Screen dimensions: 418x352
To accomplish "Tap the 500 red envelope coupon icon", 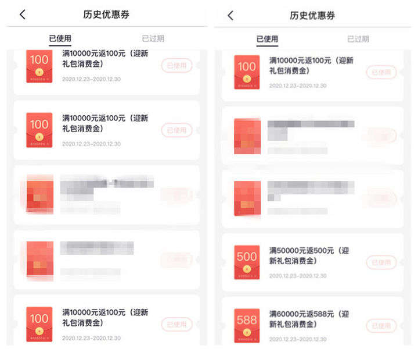I will 247,262.
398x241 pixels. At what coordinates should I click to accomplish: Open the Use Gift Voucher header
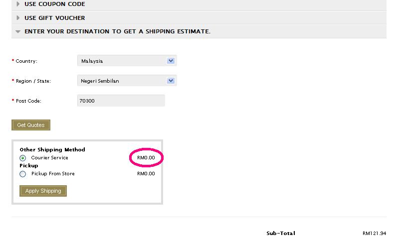point(55,18)
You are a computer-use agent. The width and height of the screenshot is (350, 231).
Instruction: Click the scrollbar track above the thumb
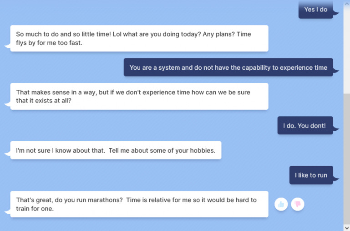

——

WORK INSTRUCTIONS »
Exact copy, pictures omitted: every line from the one holding "398x241 pixels. At" through the last line of the data above, and nothing else.

COMPLETED EXERCISE »
398x241 pixels. At what coordinates should I click to accomplish: Open the Use Gift Voucher header
point(55,18)
You are a computer-use agent. The width and height of the screenshot is (350, 231).
Instruction: Click the scrollbar track above the thumb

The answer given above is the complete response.